Furthermore, personal offense is really a meaningless concept for a Christian.  We are called for forgive and love and not to lash out.  Responding to wrongs done to us with more wrongs makes us just as guilty in the eyes of God.  God does not buy the "He started it" argument but calls us to turn the other cheek.  We are called to love our enemies, not avenge the wrongs done to us.  We are called to love our brothers with the love of Christ, who died while we were yet sinners.  Even from the cross, Jesus called for the forgiveness of His executioners.  If Jesus, being pure and innocent and bearing every sin ever committed when he knew no sin himself, can forgive those who scourged him then nailed him to a cross, who are we to act any differently to anyone who wrongs us. 

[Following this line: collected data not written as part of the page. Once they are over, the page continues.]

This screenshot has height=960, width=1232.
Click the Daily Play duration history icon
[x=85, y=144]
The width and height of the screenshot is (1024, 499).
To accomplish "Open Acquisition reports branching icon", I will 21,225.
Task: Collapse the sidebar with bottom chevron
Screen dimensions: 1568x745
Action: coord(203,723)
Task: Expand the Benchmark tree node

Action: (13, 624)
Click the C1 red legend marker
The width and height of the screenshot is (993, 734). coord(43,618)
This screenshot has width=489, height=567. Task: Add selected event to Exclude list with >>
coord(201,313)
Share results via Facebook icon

Finally, how are we to respond when a brother or sister is angry at us.  First, check and see if you were in fact in the wrong.  If you were, then apologize.  If not, explain your position and apologize for any offense or misunderstanding.  If the other person refuses to reconcile, then you just need to let it go.  You have done your part and allowing it to continue to eat at you will only lead to bitterness and resentment on your part making you just as guilty.  In the end, if someone refuses to forgive you or restore that relationship then the problem is between them and God and not them and you.  Pray for them and if God should ever reach their hearts to a place where they are willing to restore that relationship be ready to welcome them back with open arms.  Do not let their unjust anger affect your walk, love them and forgive them for it.  Love them as Jesus loved the lost sheep or the father loved the prodigal son.  Await their return to fellowship and rejoice when it happens.  Just as God reconciled us to Him through Jesus, Jesus can work in their hearts to reconcile them to us. 
Beloved, let us love one another, for love is of God; and everyone who loves is born of God and knows God. He who does not love does not know God, for God is love. In this the love of God was manifested toward us, that God has sent His only begotten Son into the world, that we might live through Him. In this is love, not that we loved God, but that He loved us and sent His Son to be the propitiation for our sins. Beloved, if God so loved us, we also ought to love one another. No one has seen God at any time. If we love one another, God abides in us, and His love has been perfected in us. By this we know that we abide in Him, and He in us, because He has given us of His Spirit. 1 John 4:6-13 NKJV

2 comments:

  1. Ben, I am teaching tomorrow on 1 John chapter 4. I was waiting for you to get to those verses. Glad you did. We can exhibit this love if we abide in Him. I pray that the body of Christ will live out this call that we might be effective ministers of the gospel.